--- Start of Records provided ---

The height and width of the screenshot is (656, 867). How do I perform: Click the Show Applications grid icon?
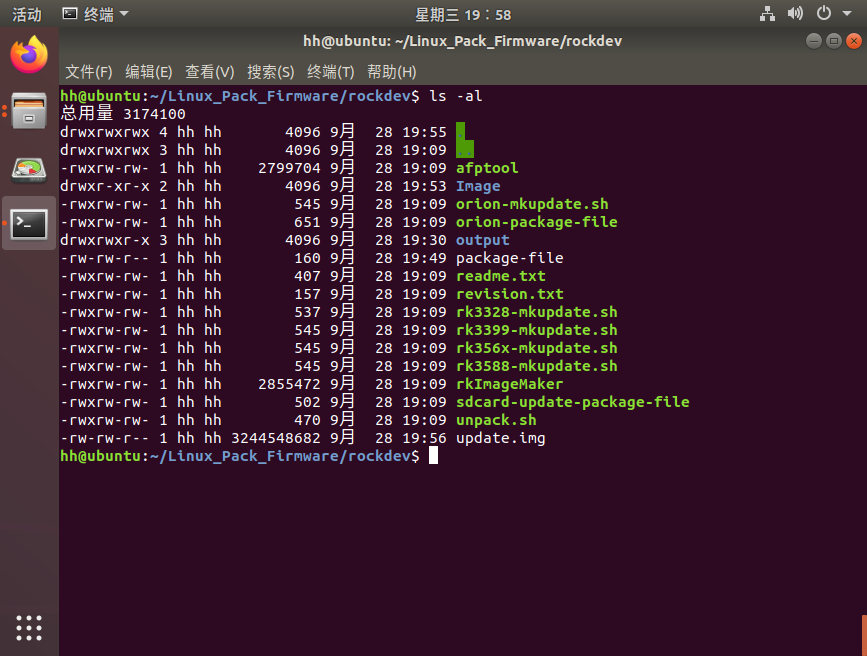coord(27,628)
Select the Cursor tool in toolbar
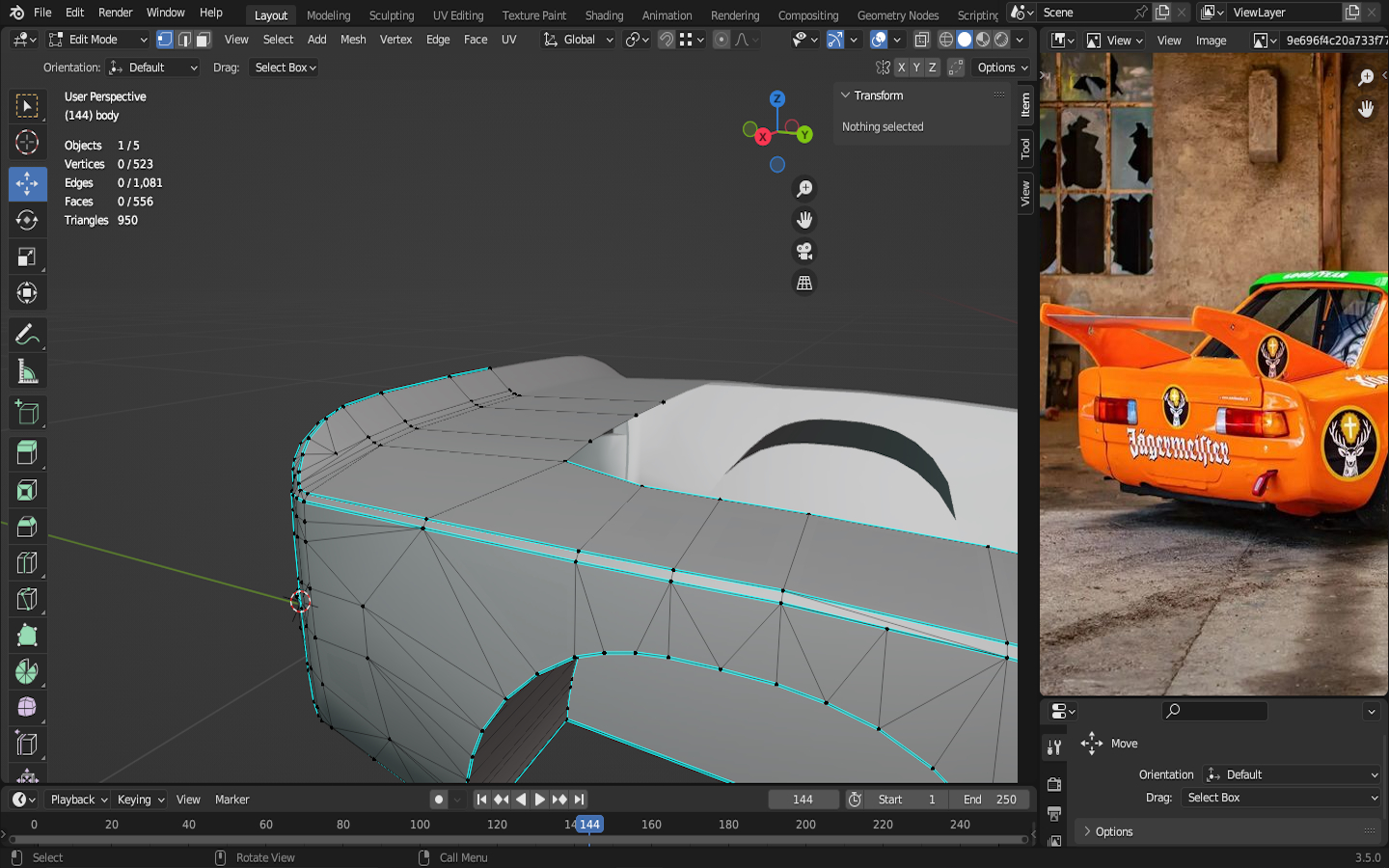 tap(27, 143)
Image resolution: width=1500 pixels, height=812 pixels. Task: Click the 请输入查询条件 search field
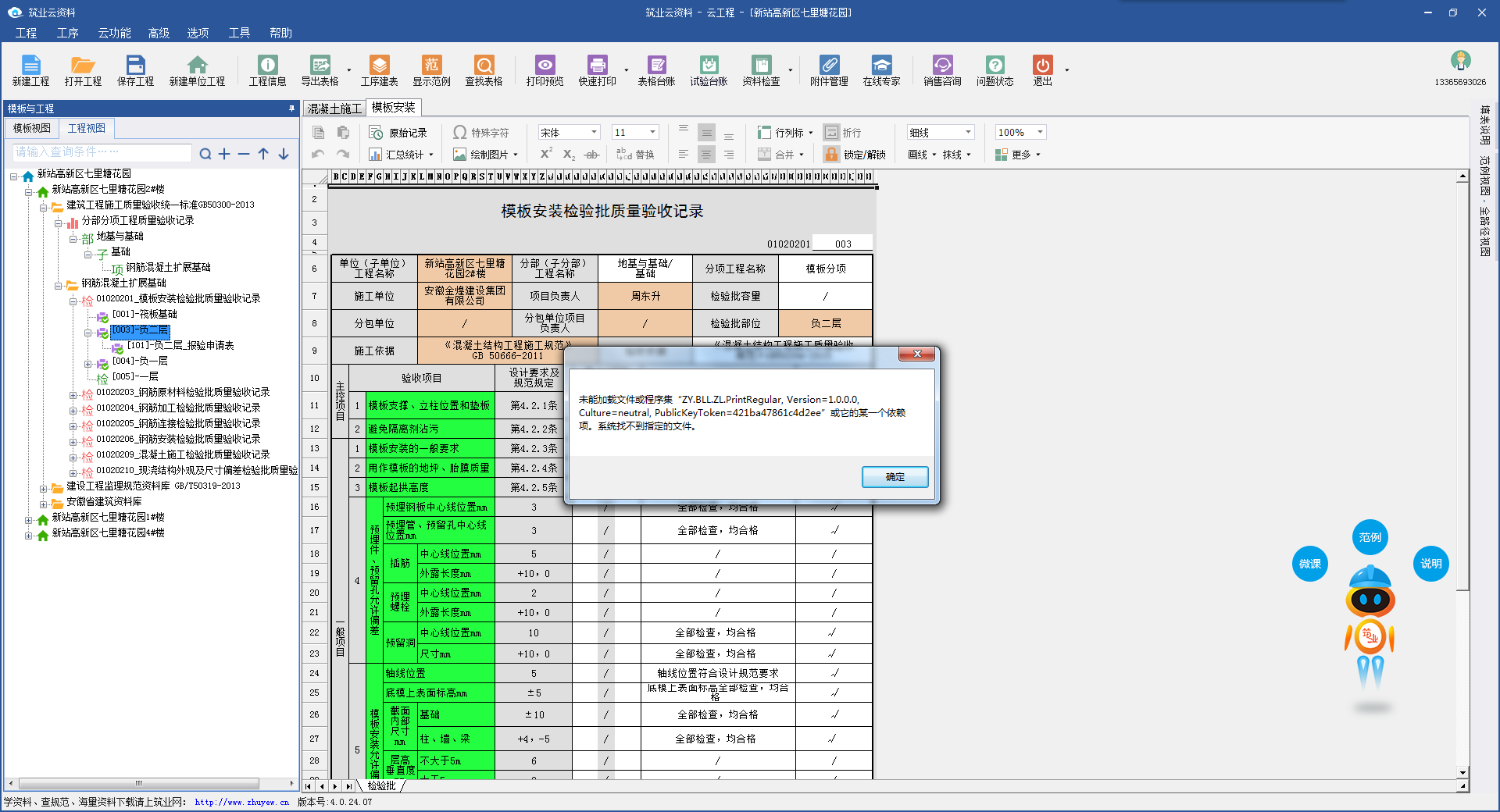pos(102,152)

--- End of Records provided ---

Short exercise -> Please change "search field" to "input box" in the records above and give them again with nothing else altered, leaving out the pictures.

Output ->
The height and width of the screenshot is (656, 867). How do I perform: Click the Show Applications grid icon?
coord(27,628)
Select the Cursor tool in toolbar
 tap(27, 143)
Image resolution: width=1500 pixels, height=812 pixels. Task: Click the 请输入查询条件 input box
pos(102,152)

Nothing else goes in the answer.